Source material.
···
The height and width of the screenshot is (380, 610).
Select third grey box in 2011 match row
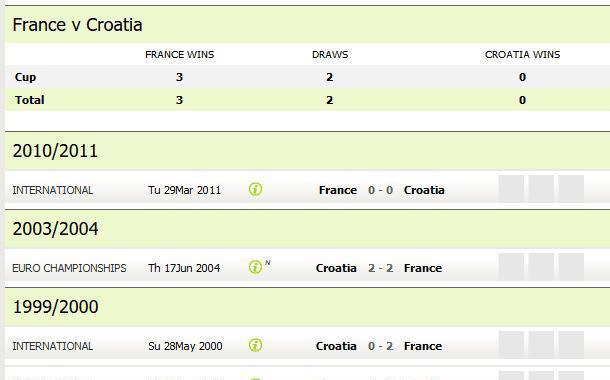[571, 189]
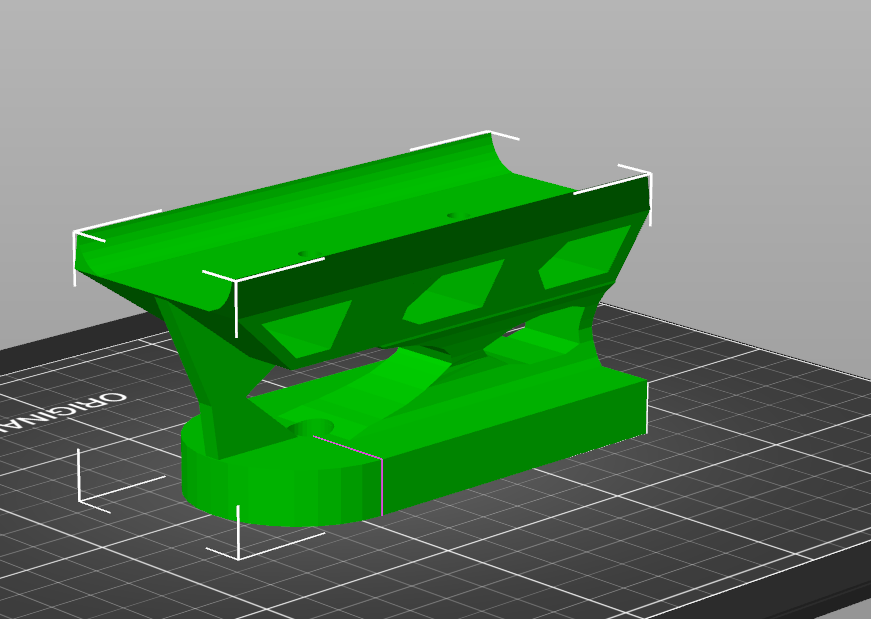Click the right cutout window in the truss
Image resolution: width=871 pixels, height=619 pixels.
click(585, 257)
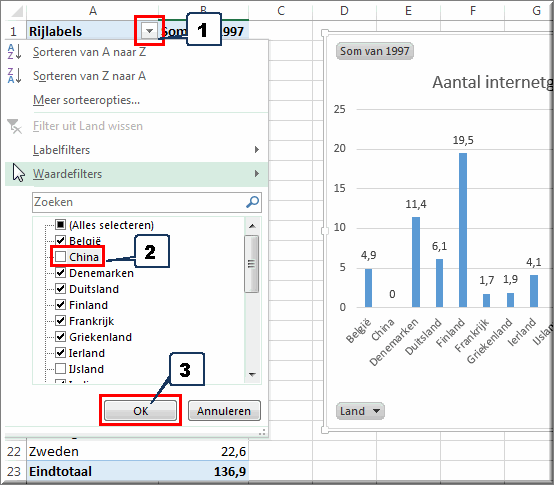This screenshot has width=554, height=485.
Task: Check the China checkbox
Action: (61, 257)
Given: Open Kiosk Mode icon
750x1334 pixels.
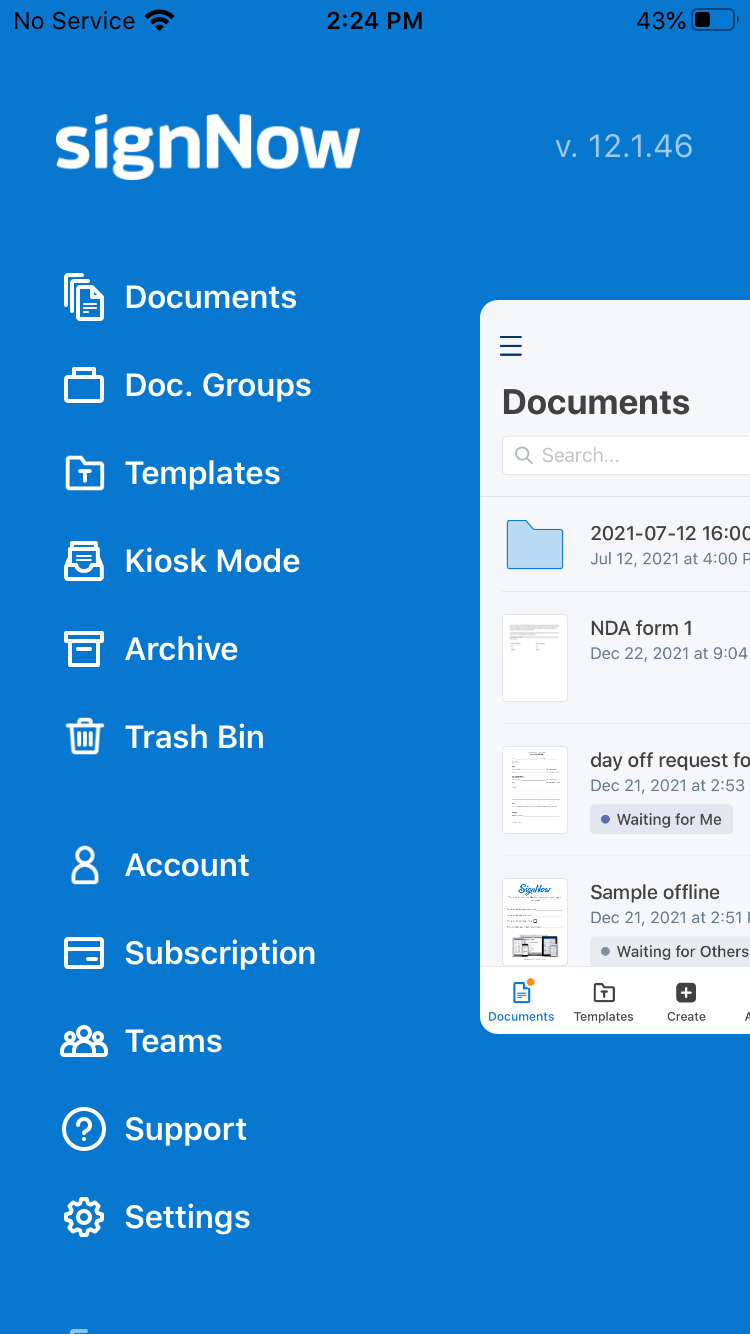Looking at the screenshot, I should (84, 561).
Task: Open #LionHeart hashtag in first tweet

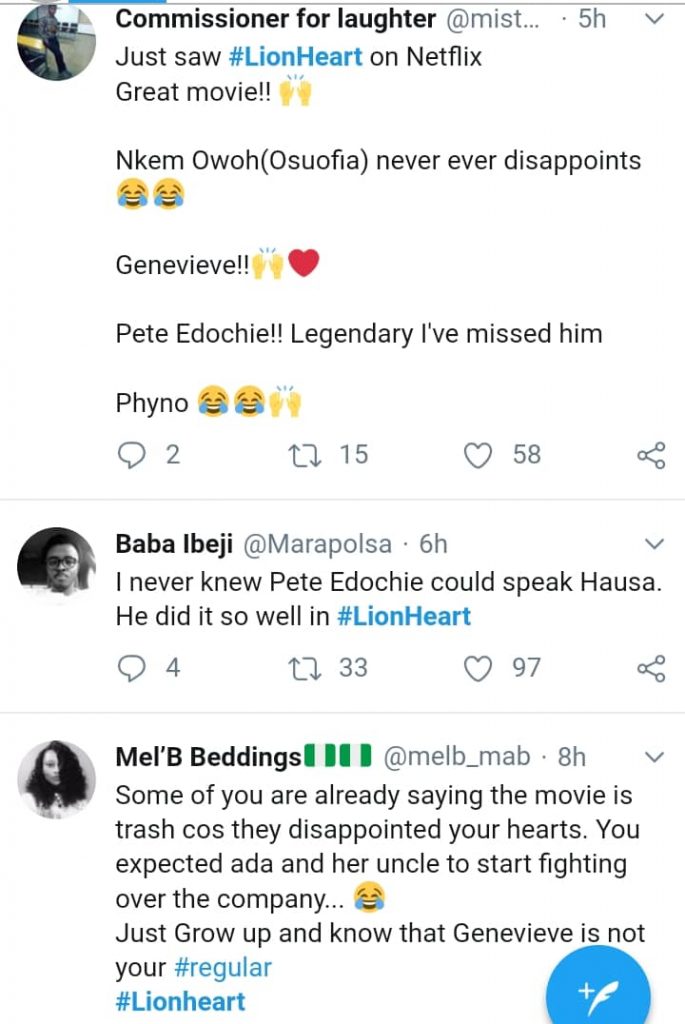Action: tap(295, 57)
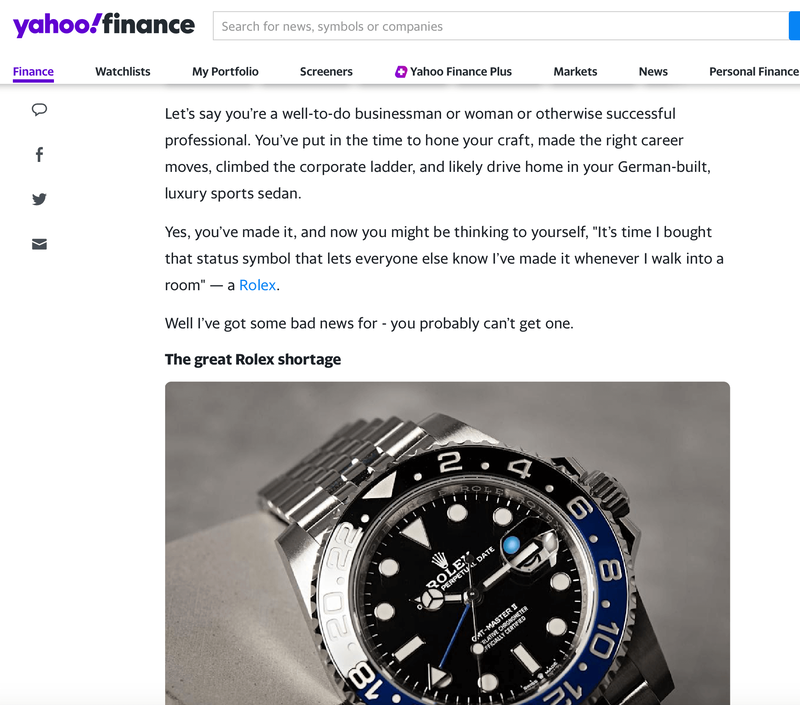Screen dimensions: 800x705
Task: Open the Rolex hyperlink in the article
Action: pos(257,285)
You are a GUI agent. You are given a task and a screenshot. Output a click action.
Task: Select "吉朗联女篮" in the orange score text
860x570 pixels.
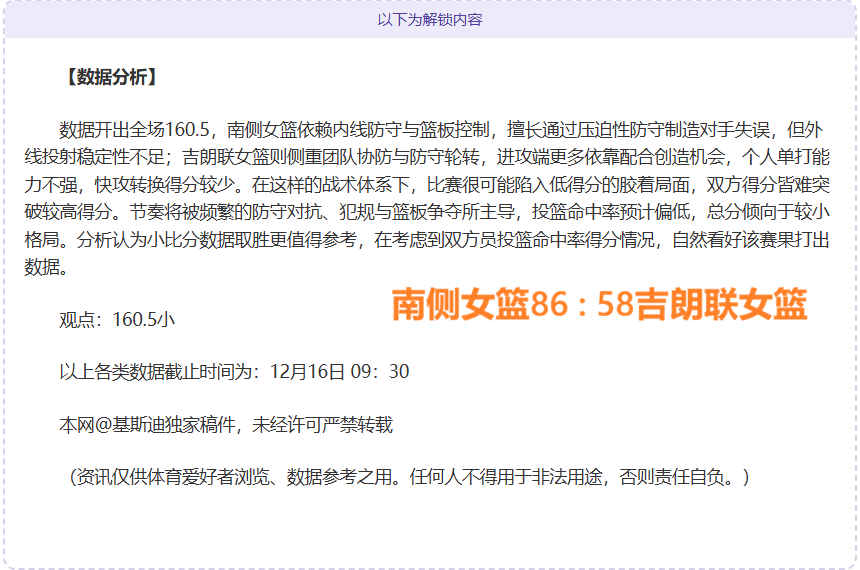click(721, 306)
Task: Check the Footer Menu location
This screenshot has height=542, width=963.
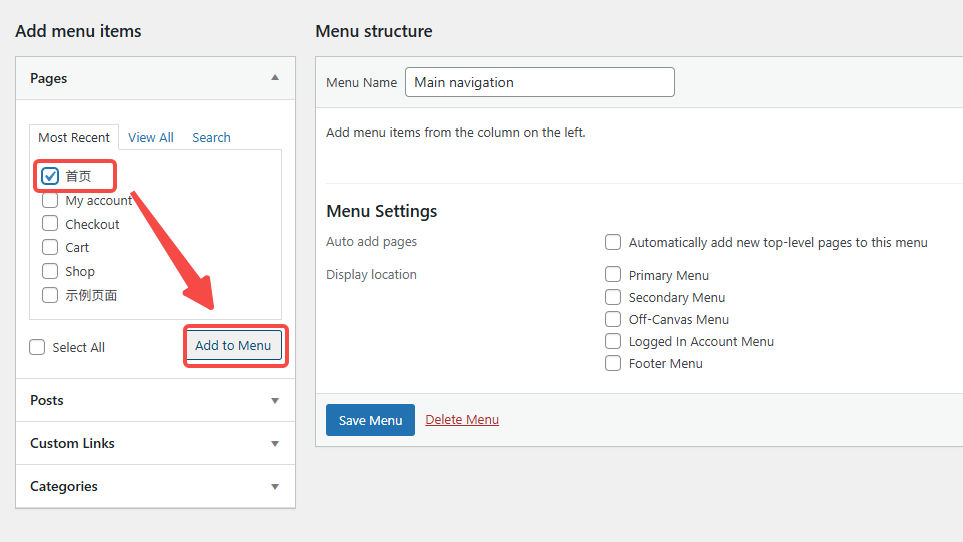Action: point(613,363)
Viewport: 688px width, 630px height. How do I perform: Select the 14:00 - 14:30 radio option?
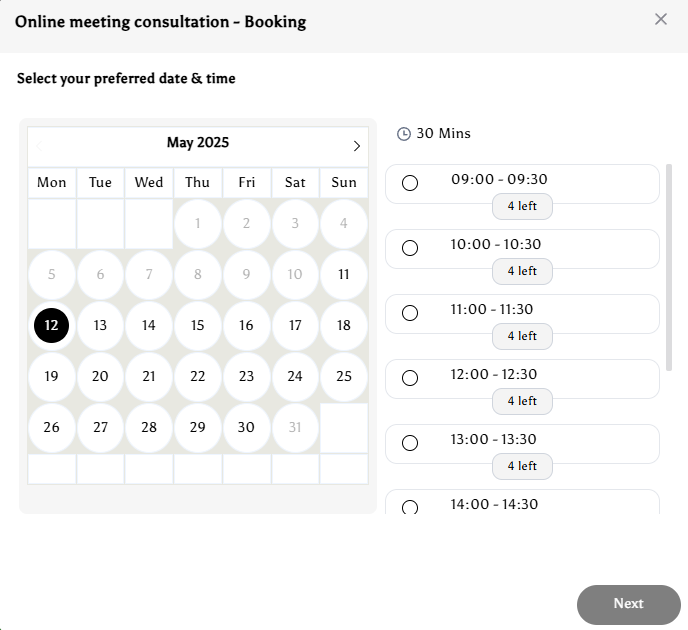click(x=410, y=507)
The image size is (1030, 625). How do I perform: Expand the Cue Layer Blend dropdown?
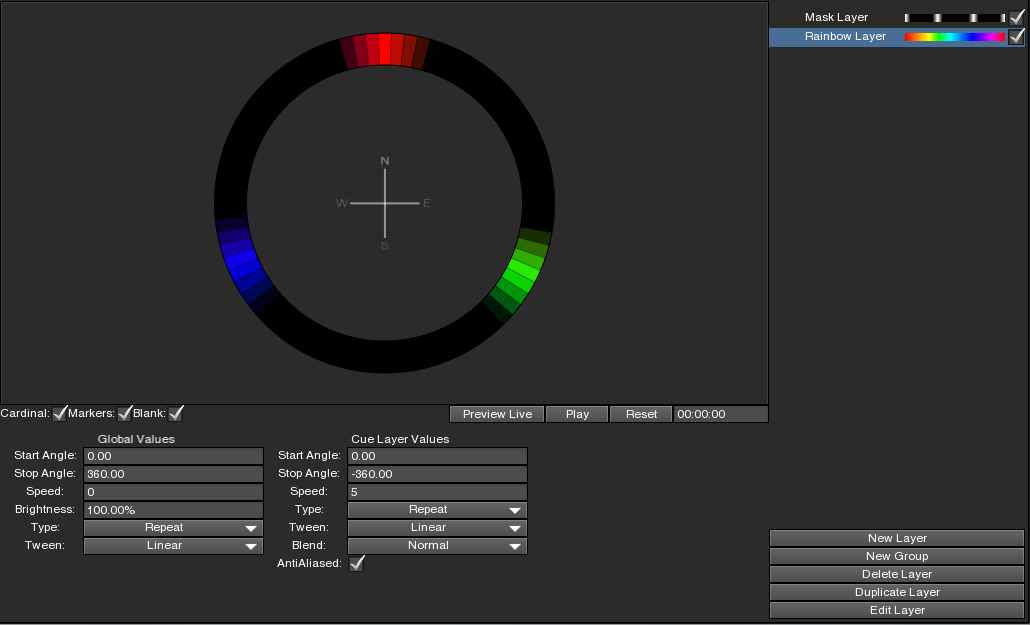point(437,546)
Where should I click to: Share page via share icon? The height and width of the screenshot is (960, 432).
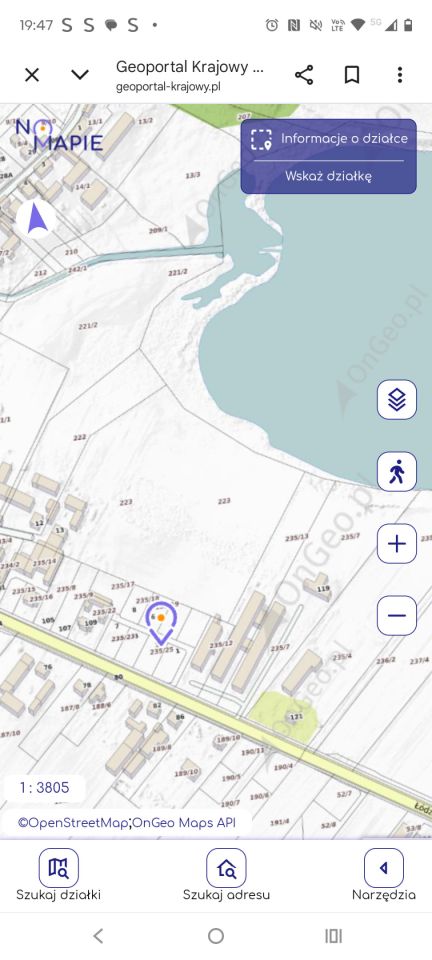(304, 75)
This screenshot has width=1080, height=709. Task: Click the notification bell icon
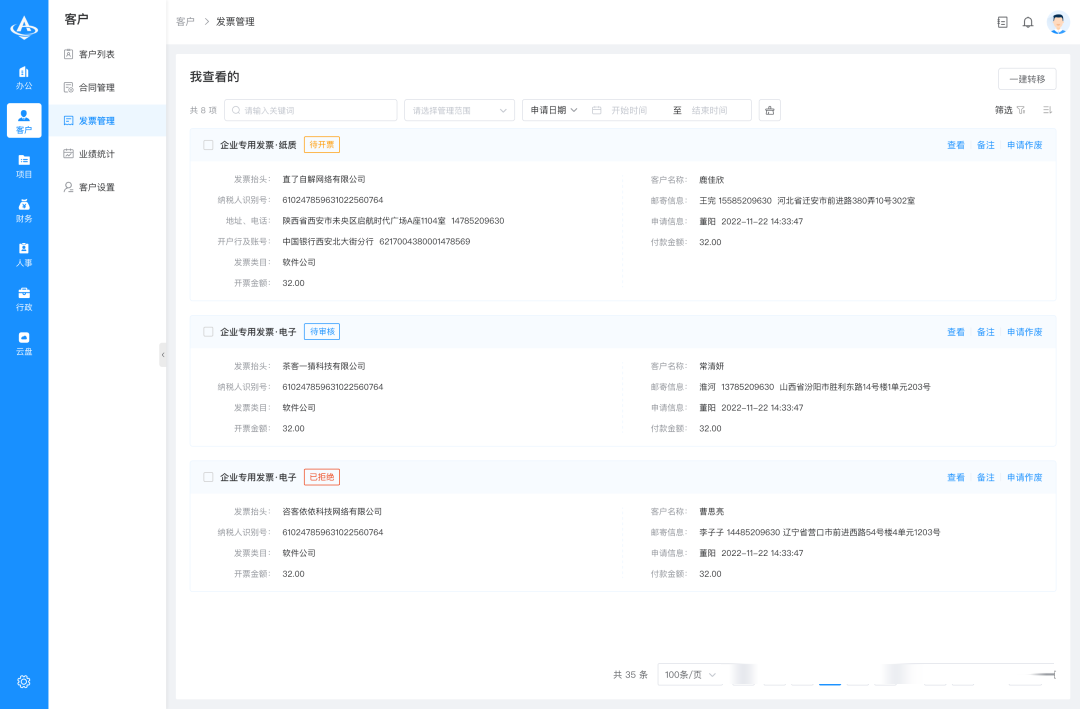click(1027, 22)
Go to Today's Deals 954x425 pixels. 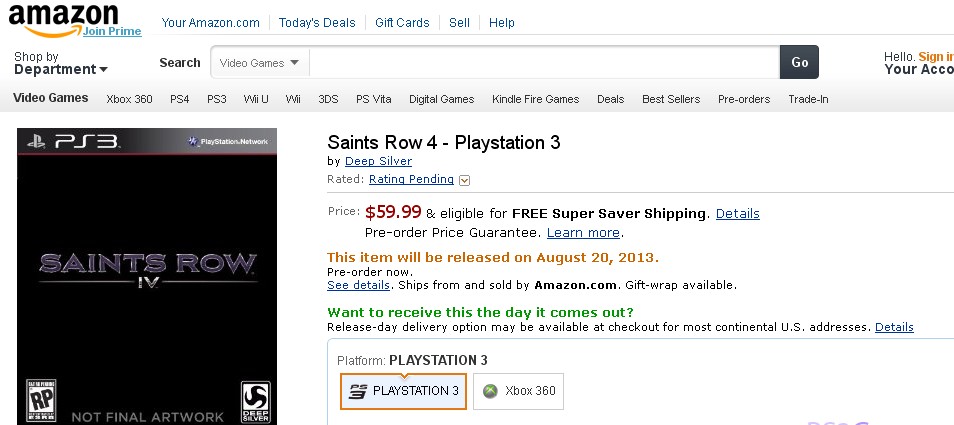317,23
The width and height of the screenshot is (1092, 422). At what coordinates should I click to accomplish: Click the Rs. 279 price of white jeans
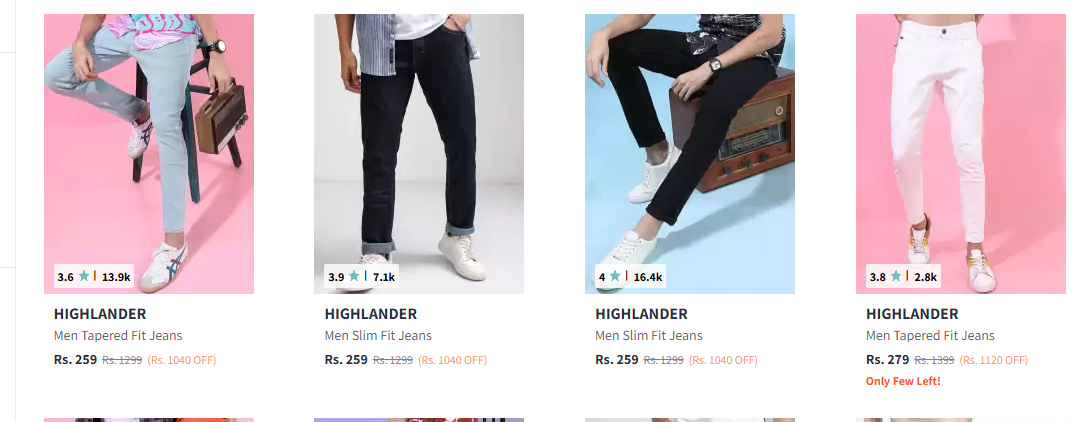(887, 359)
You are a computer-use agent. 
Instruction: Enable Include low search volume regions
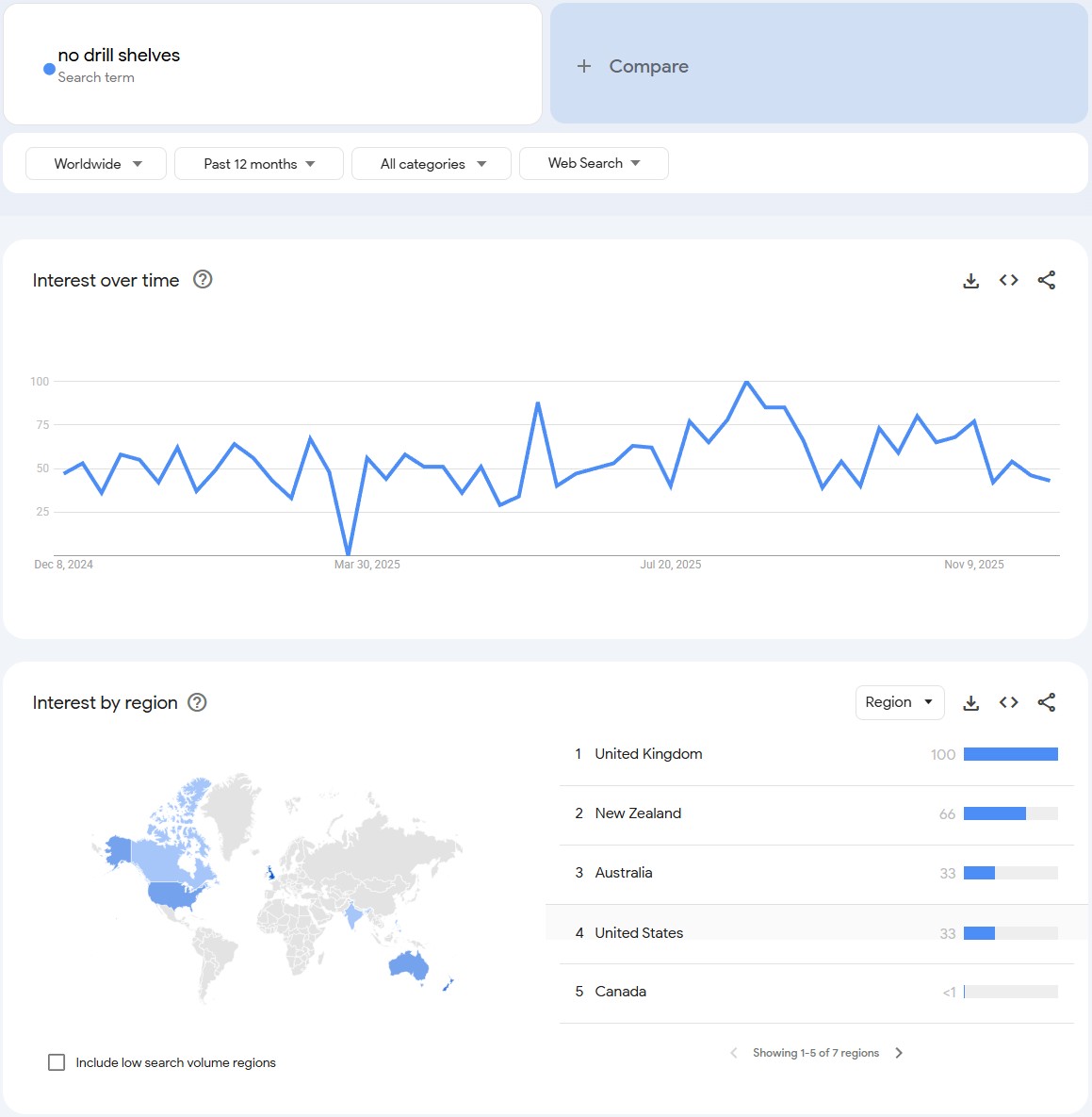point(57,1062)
···
Description of the task. Your answer should be one number: how many lines in the material hold the string "agent".

Completed exercise. 2